REQUIRED WORK :: The full set of records needs to be retyped exactly.

SUPPLIED DATA ::

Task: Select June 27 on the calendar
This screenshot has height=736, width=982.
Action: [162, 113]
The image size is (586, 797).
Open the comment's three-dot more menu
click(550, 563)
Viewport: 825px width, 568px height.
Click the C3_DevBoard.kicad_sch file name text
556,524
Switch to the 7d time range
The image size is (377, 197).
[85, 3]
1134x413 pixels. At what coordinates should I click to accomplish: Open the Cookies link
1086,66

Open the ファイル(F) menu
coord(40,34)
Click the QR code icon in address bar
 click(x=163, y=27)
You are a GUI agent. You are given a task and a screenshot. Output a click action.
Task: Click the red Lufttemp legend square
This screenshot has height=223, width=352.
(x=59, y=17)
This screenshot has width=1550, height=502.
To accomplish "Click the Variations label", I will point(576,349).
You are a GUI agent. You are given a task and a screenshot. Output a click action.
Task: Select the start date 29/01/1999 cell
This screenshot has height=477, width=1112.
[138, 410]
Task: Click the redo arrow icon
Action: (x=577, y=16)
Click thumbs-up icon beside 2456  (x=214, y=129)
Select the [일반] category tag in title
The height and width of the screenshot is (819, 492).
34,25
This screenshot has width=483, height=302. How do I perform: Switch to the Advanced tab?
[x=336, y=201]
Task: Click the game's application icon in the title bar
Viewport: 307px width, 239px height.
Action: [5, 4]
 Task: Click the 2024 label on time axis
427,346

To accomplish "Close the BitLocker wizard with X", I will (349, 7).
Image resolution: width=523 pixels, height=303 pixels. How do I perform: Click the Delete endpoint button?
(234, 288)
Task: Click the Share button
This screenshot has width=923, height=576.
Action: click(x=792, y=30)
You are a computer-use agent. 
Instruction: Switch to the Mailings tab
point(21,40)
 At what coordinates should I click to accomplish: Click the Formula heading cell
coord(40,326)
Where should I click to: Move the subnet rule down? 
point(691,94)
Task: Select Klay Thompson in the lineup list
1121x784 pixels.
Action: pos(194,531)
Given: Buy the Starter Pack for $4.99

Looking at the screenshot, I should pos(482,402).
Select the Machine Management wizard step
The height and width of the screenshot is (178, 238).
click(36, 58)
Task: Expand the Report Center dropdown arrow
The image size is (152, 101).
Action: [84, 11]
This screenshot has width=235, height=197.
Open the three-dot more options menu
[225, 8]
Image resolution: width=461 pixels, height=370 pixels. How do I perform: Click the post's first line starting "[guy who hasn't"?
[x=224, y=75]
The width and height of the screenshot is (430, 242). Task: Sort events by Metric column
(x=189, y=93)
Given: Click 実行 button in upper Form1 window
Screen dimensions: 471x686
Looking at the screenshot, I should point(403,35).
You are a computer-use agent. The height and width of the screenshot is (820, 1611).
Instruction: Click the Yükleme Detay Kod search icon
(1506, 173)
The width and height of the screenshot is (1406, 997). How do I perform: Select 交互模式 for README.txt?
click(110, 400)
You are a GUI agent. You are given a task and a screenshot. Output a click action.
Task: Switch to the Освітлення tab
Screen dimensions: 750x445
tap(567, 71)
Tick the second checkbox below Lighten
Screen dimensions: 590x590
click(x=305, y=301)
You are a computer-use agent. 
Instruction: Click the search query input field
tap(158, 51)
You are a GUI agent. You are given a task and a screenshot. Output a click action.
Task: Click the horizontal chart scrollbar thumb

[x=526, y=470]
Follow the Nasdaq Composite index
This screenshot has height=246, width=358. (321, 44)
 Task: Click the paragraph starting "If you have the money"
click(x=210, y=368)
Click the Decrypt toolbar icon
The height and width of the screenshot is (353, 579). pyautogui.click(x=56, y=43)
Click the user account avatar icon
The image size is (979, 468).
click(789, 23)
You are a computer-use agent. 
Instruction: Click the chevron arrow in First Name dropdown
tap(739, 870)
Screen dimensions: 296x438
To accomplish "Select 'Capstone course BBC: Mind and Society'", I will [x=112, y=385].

WRITTEN REPLY ::
Task: Select June 27 on the calendar
This screenshot has height=736, width=982.
Action: [162, 113]
The image size is (586, 797).
Open the comment's three-dot more menu
click(550, 563)
Viewport: 825px width, 568px height.
Click the C3_DevBoard.kicad_sch file name text
556,524
Switch to the 7d time range
The image size is (377, 197).
[85, 3]
1134x413 pixels. At what coordinates should I click to accomplish: Open the Cookies link
1086,66

Open the ファイル(F) menu
coord(40,34)
Click the QR code icon in address bar
 click(x=163, y=27)
You are a GUI agent. You are given a task and a screenshot. Output a click action.
Task: Click the red Lufttemp legend square
This screenshot has height=223, width=352.
(x=59, y=17)
This screenshot has width=1550, height=502.
To accomplish "Click the Variations label", I will point(576,349).
You are a GUI agent. You are given a task and a screenshot. Output a click action.
Task: Select the start date 29/01/1999 cell
This screenshot has height=477, width=1112.
[138, 410]
Task: Click the redo arrow icon
Action: (x=577, y=16)
Click thumbs-up icon beside 2456  (x=214, y=129)
Select the [일반] category tag in title
The height and width of the screenshot is (819, 492).
34,25
This screenshot has width=483, height=302. How do I perform: Switch to the Advanced tab?
[x=336, y=201]
Task: Click the game's application icon in the title bar
Viewport: 307px width, 239px height.
Action: [5, 4]
 Task: Click the 2024 label on time axis
427,346

To accomplish "Close the BitLocker wizard with X", I will (349, 7).
Image resolution: width=523 pixels, height=303 pixels. How do I perform: Click the Delete endpoint button?
(234, 288)
Task: Click the Share button
This screenshot has width=923, height=576.
Action: click(x=792, y=30)
You are a computer-use agent. 
Instruction: Switch to the Mailings tab
point(21,40)
 At what coordinates should I click to accomplish: Click the Formula heading cell
coord(40,326)
Where should I click to: Move the subnet rule down? 
point(691,94)
Task: Select Klay Thompson in the lineup list
1121x784 pixels.
Action: pos(194,531)
Given: Buy the Starter Pack for $4.99

Looking at the screenshot, I should pos(482,402).
Select the Machine Management wizard step
The height and width of the screenshot is (178, 238).
click(36, 58)
Task: Expand the Report Center dropdown arrow
The image size is (152, 101).
Action: [84, 11]
This screenshot has width=235, height=197.
Open the three-dot more options menu
[225, 8]
Image resolution: width=461 pixels, height=370 pixels. How do I perform: Click the post's first line starting "[guy who hasn't"?
[x=224, y=75]
The width and height of the screenshot is (430, 242). Task: Sort events by Metric column
(x=189, y=93)
Given: Click 実行 button in upper Form1 window
Screen dimensions: 471x686
Looking at the screenshot, I should point(403,35).
You are a computer-use agent. The height and width of the screenshot is (820, 1611).
Instruction: Click the Yükleme Detay Kod search icon
(1506, 173)
The width and height of the screenshot is (1406, 997). How do I perform: Select 交互模式 for README.txt?
click(110, 400)
You are a GUI agent. You are given a task and a screenshot. Output a click action.
Task: Switch to the Освітлення tab
Screen dimensions: 750x445
tap(567, 71)
Tick the second checkbox below Lighten
Screen dimensions: 590x590
click(x=305, y=301)
You are a computer-use agent. 
Instruction: Click the search query input field
tap(158, 51)
You are a GUI agent. You are given a task and a screenshot. Output a click action.
Task: Click the horizontal chart scrollbar thumb

[x=526, y=470]
Follow the Nasdaq Composite index
This screenshot has height=246, width=358. (321, 44)
 Task: Click the paragraph starting "If you have the money"
click(x=210, y=368)
Click the Decrypt toolbar icon
The height and width of the screenshot is (353, 579). pyautogui.click(x=56, y=43)
Click the user account avatar icon
The image size is (979, 468).
click(789, 23)
You are a computer-use agent. 
Instruction: Click the chevron arrow in First Name dropdown
tap(739, 870)
Screen dimensions: 296x438
To accomplish "Select 'Capstone course BBC: Mind and Society'", I will [x=112, y=385].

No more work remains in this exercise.